How to Read Biblical Narrative
• As with all Bible reading, reading biblical narrative well means asking two questions:
– What was the author seeking to communicate to the original readers?
– What impact should that make on us today and how should we respond?
• Some compare biblical narrative to a modern movie: a succession of scenes which together make up the story. We need to learn to read both the scenes and the strings of scenes well.
– Reading the scenes well: Many of the individual scenes will have a specific meaning and message.
– Read the strings of scenes: Scenes are placed and joined together to communicate a bigger message.
Reading Scenes Well
• Plot – Trace the development of the story. Where does the tension rise to a climax? This is often significant. How is the tension resolved?
– Gen. 6:5-8 – Introduction to flood story. Human hearts have become completely evil, so God decides to wipe out humanity, animals and birds. Point of major tension! 6:8 ‘But Noah found favour in the eyes of the Lord’. Helps us see that whole flood story is about God’s favour – grace – in salvation.
• Speech – Directly quoted speech is often important for revealing what the narrative is about. Look especially for first speech in a narrative and for the key speech of the key character at the key moment. – E.g. Gen. 45:4-8 – Climactic moment as Joseph reveals his identity to his brothers. Speech reveals a key message of the whole Joseph narrative: ‘God sent me before you to preserve for you a remnant on earth, and to keep alive for you many survivors. So it was not you who sent me here, but God’. Also, Joseph’s (almost) final words in 50:20, ‘You meant evil against me, but God meant it for good, to bring about that many people should be kept alive’.
• Repetition – Words, phrases and ideas that are repeated are often important and can be a guide to the meaning of the narrative.
– E.g. Gen 23 – Narrative of Sarah’s death. Repetition of ‘Hittite’, ‘bury’, and ‘burying place’. Shows that focus of narrative is not on Sarah’s death but the land link. She must be buried in the promised land.
(2) Peter T. Vogt, Interpreting the Pentateuch: An Exegetical Handbook, Handbooks for Old Testament Exegesis (Kregel, 2009), p.48.
• Narrator’s comments – Sometimes the narrator makes it very clear what the story is about through a direct statement. At other times, the narrator is more subtle but still tells us what is going on. – E.g. Gen. 22:1 ‘After these things God tested Abraham…’.
• Explicit and Implicit – Sometimes the point of a narrative is made explicit (e.g. by a narrator’s comment). At other times it is implicit and has to be discerned. This requires think about expectations and understanding of original readers. Still needs to be evidence in text. – E.g. Gen. 11:1-9 – Never stated explicitly that the desire to not be dispersed (11:4) was wrong but implied through contrast with ‘multiply and fill the earth’ (1:28) and in God’s response (‘the LORD dispersed them’, 11:8 and 11:9).
Reading Strings of Scenes Well
• Plot – How do the plots of the individual scenes contribute towards a bigger plot across the whole?
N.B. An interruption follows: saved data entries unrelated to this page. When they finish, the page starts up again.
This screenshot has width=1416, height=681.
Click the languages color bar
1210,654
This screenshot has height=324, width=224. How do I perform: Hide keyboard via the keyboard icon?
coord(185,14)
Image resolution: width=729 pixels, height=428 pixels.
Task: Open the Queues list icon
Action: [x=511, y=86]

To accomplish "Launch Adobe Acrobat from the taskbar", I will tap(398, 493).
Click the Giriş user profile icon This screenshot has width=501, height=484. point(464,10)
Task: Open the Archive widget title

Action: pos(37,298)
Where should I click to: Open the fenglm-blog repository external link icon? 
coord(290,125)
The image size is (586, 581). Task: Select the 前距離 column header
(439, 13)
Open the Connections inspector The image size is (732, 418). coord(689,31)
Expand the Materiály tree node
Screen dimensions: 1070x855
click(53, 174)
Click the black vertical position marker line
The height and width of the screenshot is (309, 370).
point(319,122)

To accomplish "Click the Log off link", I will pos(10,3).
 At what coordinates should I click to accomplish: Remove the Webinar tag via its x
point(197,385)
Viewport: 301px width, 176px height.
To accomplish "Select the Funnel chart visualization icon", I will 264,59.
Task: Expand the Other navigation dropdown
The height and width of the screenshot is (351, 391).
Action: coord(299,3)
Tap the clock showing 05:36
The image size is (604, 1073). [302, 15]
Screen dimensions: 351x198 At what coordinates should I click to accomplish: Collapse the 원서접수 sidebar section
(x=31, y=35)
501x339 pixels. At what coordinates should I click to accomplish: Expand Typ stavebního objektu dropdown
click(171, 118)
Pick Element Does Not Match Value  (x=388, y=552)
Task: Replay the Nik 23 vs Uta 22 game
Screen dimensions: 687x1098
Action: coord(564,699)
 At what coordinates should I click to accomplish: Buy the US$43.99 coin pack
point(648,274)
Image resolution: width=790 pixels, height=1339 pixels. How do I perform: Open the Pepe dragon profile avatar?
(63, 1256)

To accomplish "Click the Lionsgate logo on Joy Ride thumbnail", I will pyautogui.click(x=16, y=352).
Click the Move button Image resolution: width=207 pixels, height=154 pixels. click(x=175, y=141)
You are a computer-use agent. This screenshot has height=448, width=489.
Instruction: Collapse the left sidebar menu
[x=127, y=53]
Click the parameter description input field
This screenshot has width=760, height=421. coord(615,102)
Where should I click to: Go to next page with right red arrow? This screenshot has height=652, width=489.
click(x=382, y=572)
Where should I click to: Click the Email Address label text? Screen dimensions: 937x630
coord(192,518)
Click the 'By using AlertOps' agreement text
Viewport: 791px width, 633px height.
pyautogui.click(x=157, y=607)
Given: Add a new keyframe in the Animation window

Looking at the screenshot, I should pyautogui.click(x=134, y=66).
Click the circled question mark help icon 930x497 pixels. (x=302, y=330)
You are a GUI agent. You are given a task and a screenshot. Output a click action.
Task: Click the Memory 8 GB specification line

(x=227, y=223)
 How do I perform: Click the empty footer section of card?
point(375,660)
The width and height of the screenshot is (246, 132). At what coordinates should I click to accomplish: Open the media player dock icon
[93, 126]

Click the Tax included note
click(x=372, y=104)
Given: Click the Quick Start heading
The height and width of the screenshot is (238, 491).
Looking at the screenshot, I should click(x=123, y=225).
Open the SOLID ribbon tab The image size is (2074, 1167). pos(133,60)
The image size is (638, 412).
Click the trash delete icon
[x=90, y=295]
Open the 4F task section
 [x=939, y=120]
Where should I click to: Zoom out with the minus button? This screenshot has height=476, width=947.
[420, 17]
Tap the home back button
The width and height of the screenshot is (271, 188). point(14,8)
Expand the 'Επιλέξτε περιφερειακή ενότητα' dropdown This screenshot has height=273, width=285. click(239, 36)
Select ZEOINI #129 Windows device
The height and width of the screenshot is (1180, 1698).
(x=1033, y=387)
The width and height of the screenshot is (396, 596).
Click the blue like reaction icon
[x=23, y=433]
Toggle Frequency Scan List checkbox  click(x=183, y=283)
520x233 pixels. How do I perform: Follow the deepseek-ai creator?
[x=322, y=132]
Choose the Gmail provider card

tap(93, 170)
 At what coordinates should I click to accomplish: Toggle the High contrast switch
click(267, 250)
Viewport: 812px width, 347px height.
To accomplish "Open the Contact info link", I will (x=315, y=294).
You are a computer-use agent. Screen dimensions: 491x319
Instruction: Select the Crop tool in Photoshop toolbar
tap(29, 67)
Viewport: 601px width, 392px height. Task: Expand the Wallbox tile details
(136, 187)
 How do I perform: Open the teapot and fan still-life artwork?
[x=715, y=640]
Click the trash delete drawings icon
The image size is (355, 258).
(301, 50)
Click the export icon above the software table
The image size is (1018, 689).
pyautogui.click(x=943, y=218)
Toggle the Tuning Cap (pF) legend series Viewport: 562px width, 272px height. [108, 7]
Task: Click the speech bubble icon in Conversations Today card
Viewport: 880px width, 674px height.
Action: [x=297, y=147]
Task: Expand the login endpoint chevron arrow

Where are the threads that connect the scenes? – E.g. Gen. 12-22 – Abraham stories. Theme of offspring and having a son is central throughout. Clearly hugely important. Why is this?
• Repetition – Are there words, phrases or themes repeated across multiple stories? – E.g. Gen. 3-11 – Theme of death. Gen. 3: Warned that death is result of disobedience to God. Gen. 4: First murderers (Cain and Lamech); Gen. 5: ‘and he died’ x 8; Gen. 6-8: Death of everyone apart from those in ark; Gen. 9: God’s promise to never again to kill everyone by a flood. Death clearly a huge problem. How will it be solved?
How Not To Read Biblical Narrative
• As allegories with hidden meanings – Biblical narratives are not codes where characters and items represent different people. Their original meaning must have been (largely) intelligible to the original readers.
• As morality tales – Biblical narratives are rarely designed to teach a moral lesson. They will sometimes illustrate moral points made explicit elsewhere, but unless made explicit (e.g. in a narrator’s comment) this is not the message of the narrative. The narratives are primary about what God was doing.
• As pick-and-mix – Tempting to fixate on an element which reminds us of something and make the narrative about that, ignoring the rest of the details. Good reading of the text should be able to accomodate all the details.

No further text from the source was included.